I've got a large dataset (which grows every day) where I need to create a categorisation column based on the values in another column. An example of the dataset is as follows:
What I would like to do is be able to explicitly declare what is contained within the cell to be entered in the categorisation column. I'd like to achieve a result like this:
#I assume from your example that ...
#everything that contains US2 or variations thereof (excluding any digit directly after US2) is category 1
#everything that contains US24 ... is category 2
#everything that contains US245 ... is category 3
#everything that contains US3 ... is category 5
# ... you can add more of course
reference_dictionary <- tibble(short_reference = c("US2", "US24", "US245", "US3"), category = c(1, 2, 3, 5))

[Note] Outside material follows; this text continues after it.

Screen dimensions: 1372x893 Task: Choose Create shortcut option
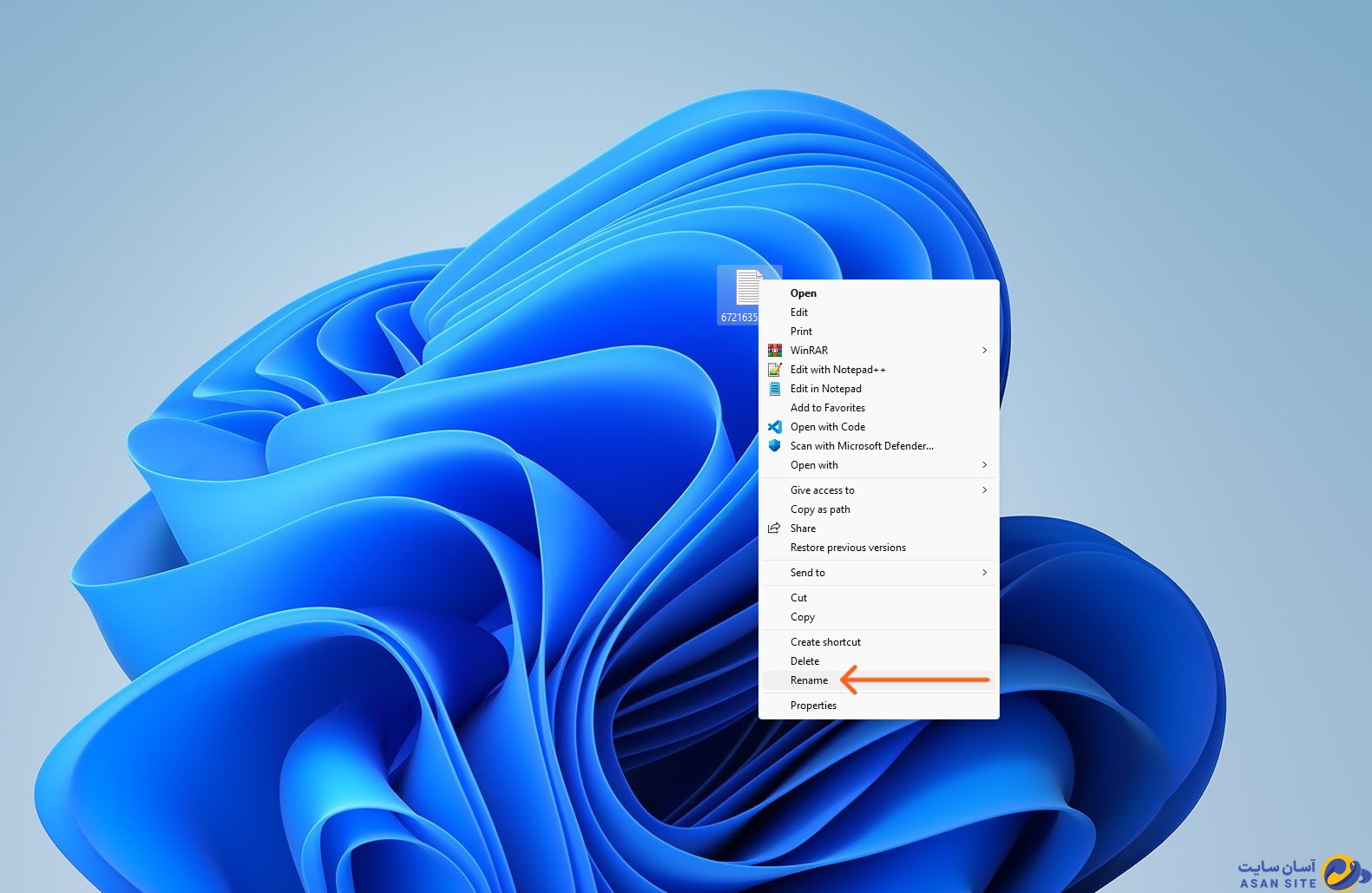point(825,642)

In your dataframe, create column that extracts the "short_reference" (I named it USX_reference in this case, I could have called it short_reference like in the reference_dictionary object but I wanted to show the structure should you have differing column names), then a left_join between the two dataframes and remove the USX_reference column that is not necessary any longer.
data %>% mutate(USX_reference = str_extract(reference, "US\\d+")) %>%
left_join(reference_dictionary, by = c("USX_reference" = "short_reference")) %>%
select(-USX_reference)
I think this is a more sustainable way to operate to add any potential new categories in your reference_dictionary object.